Les carmélites déchaussées suivent la réforme de Thérèse d'Ávila, au seizième siècle : une règle stricte, un dépouillement recherché, et surtout la clôture — les religieuses ne sortent pas et ne reçoivent pas. Comparez avec le Monasterio de Santa Catalina, où les religieuses issues des grandes familles disposaient de servantes et de leur propre maison. Les deux couvents sont à quelques rues l'un de l'autre, contemporains à un siècle près, et illustrent deux conceptions radicalement opposées de la vie religieuse féminine. Visiter les deux, dans cet ordre, éclaire l'un par l'autre.

Le musée n'a ouvert que le 16 juin 2005, dans l'ancien cloître des offices — la partie utilitaire du couvent, celle des ateliers et des réserves. Une douzaine de salles y présentent la collection accumulée par la communauté depuis trois siècles : peintures de l'école de Cusco, sculptures polychromes, orfèvrerie, mobilier, objets liturgiques. Ce sont des pièces qui n'ont jamais quitté les lieux, jamais été vendues ni dispersées, et c'est ce qui donne sa cohérence à l'ensemble.

La visite se fait obligatoirement accompagnée, ce qui déroute parfois, mais se comprend : on traverse une maison habitée.

Deux choses à retenir. D'abord, les religieuses vivent toujours de l'autre côté du mur, en clôture. Vous ne les verrez pas.
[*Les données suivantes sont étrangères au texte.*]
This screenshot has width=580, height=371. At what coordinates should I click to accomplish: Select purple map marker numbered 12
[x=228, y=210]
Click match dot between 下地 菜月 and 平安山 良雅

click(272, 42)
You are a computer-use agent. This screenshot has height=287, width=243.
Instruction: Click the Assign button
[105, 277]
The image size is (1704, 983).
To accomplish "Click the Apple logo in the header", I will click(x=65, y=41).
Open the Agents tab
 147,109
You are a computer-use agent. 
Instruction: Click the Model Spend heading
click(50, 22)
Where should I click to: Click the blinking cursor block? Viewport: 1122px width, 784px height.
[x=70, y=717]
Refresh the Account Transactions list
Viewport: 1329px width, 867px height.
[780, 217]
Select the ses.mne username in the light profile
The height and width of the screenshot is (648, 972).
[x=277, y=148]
Ensuite, elles fabriquent et vendent des confiseries traditionnelles — la vente se fait par un tour, ce meuble tournant encastré dans le mur qui permet de faire passer des objets sans que personne ne se voie. Achetez quelque chose : c'est l'un des rares gestes qui vous met en contact direct, quoique invisible, avec une pratique inchangée depuis trois siècles.

Prévoyez une heure environ. C'est moins spectaculaire que Santa Catalina, plus intime, et probablement plus proche de ce qu'était réellement la vie conventuelle.